• _Available data_:
== Segment start ==

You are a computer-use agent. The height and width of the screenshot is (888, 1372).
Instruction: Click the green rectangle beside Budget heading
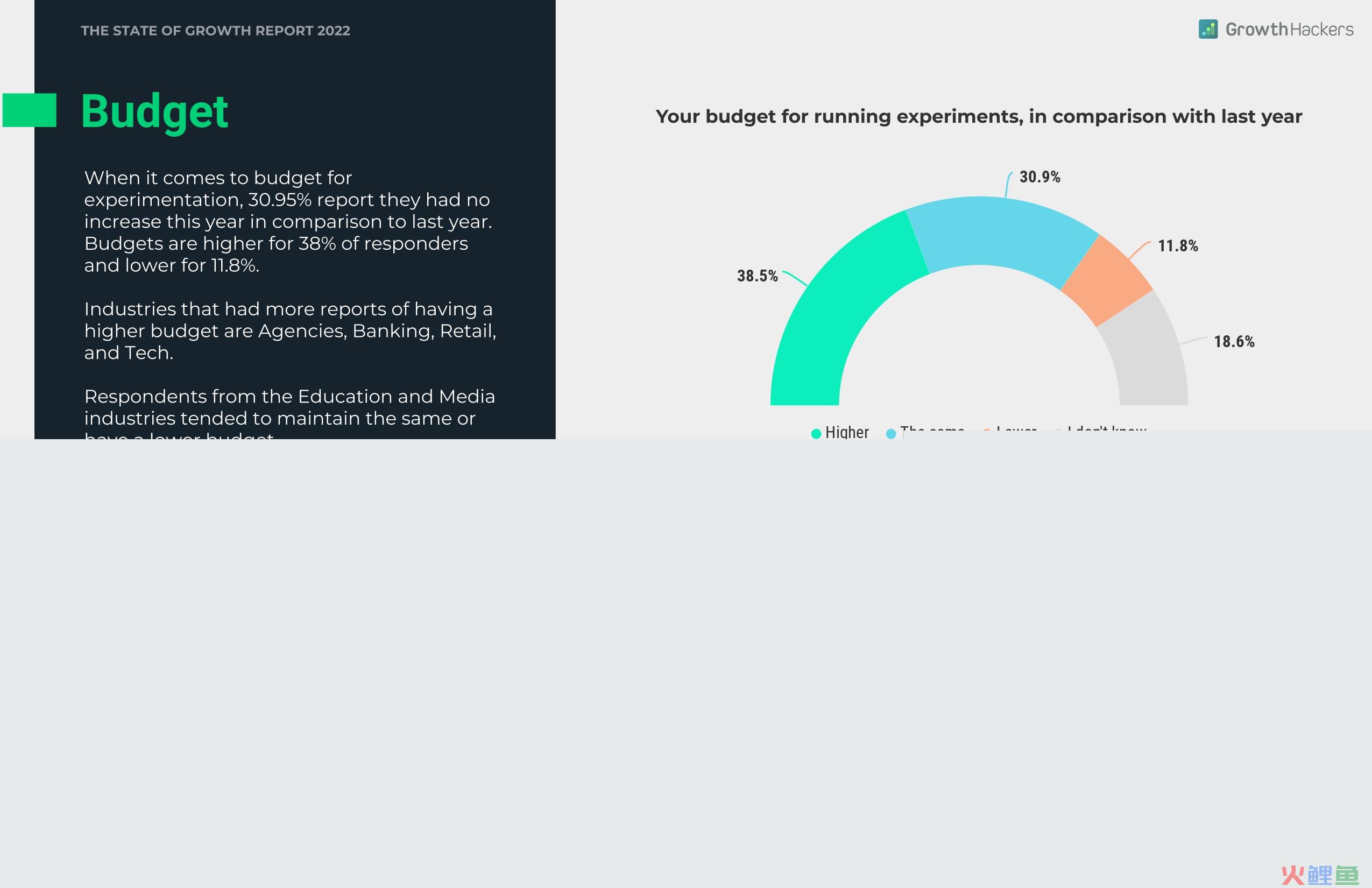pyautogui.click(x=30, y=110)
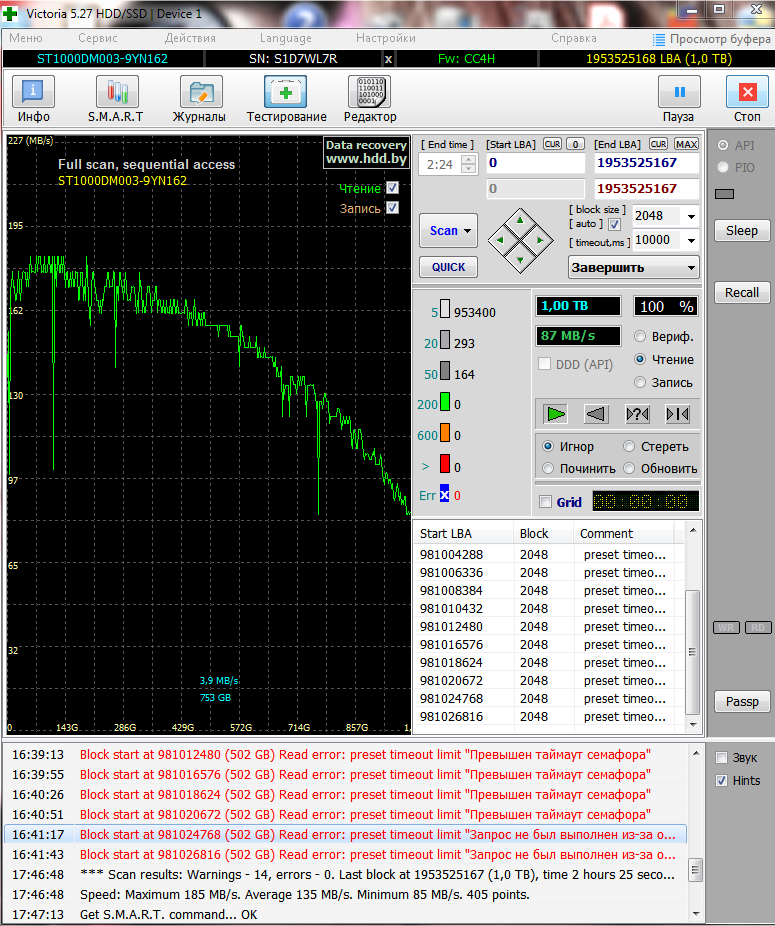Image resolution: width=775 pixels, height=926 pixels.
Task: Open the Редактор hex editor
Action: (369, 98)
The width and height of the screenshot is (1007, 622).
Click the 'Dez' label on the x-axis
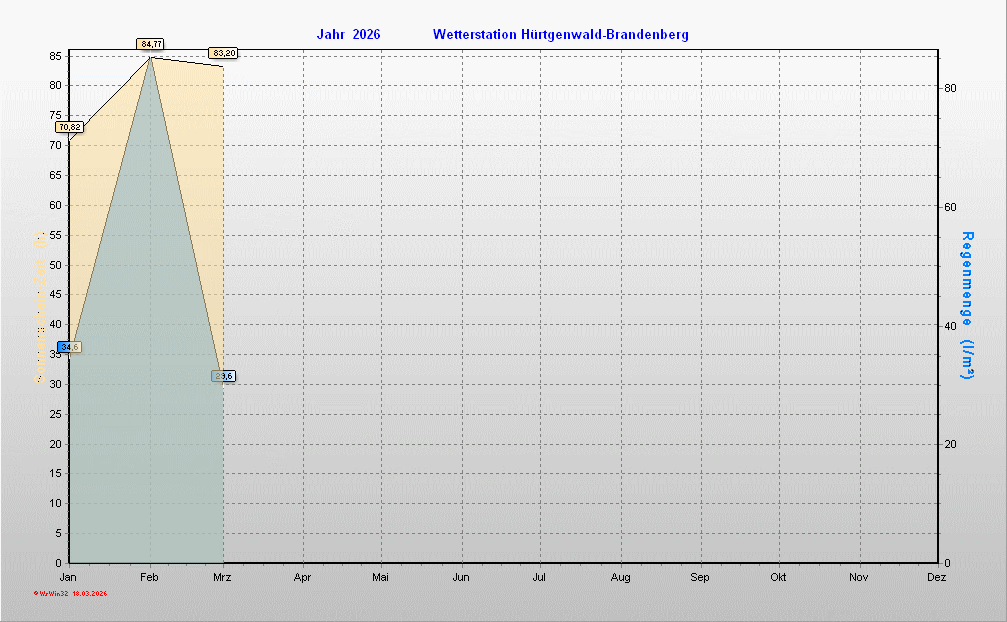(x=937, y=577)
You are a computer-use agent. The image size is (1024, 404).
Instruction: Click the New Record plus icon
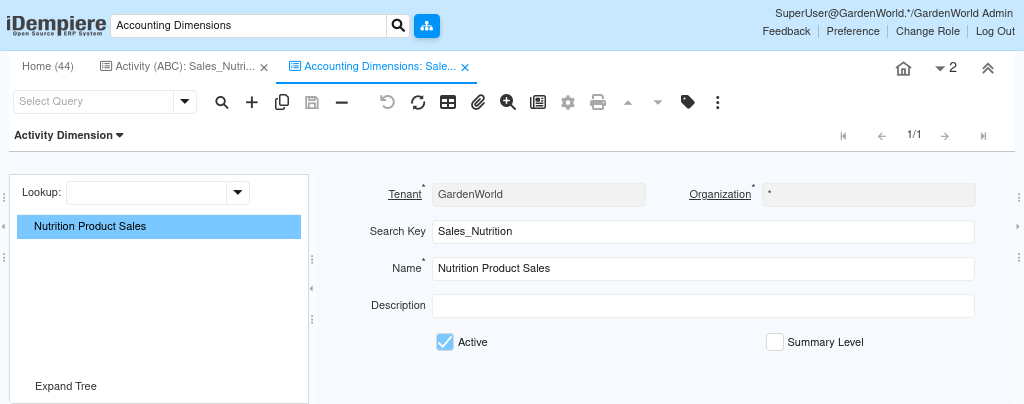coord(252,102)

== Segment end ==
== Segment start ==

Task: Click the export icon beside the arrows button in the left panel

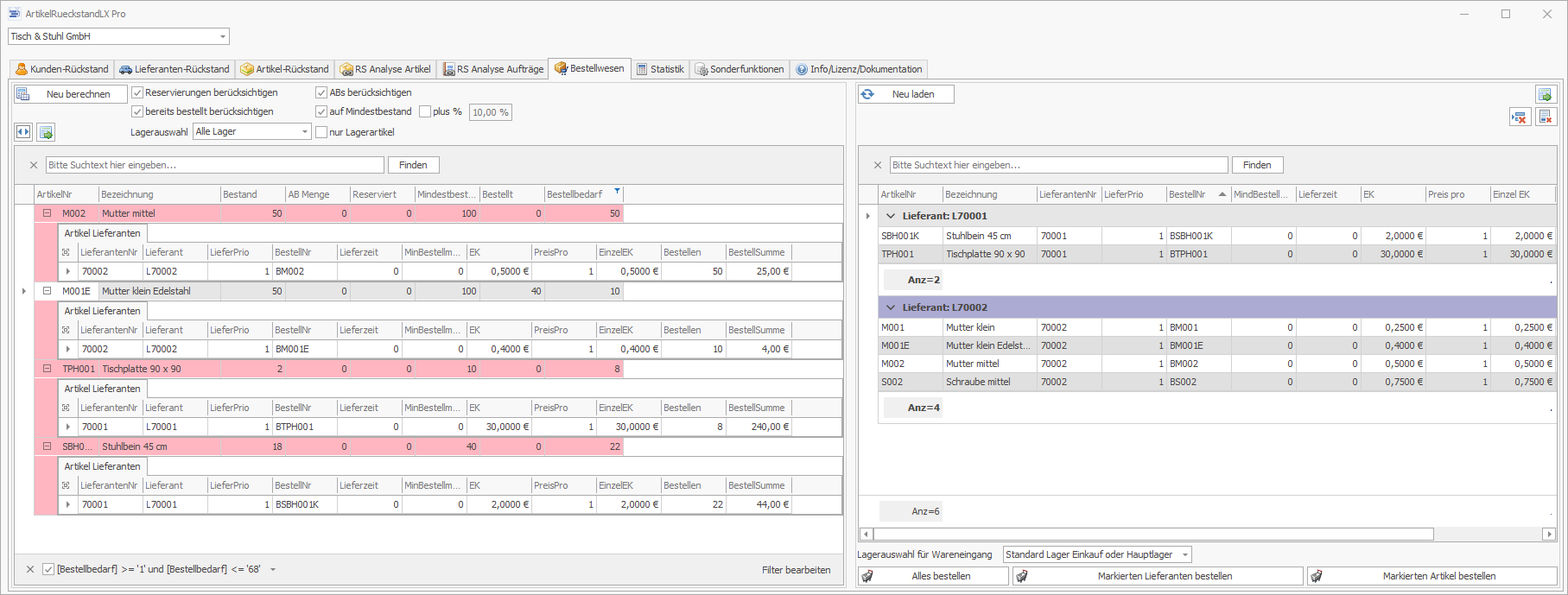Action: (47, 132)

== Segment end ==

• _Task description_:
Please report, as a bare number, how many lines of the data contain the word "agent".

• _Solution to this task_:
2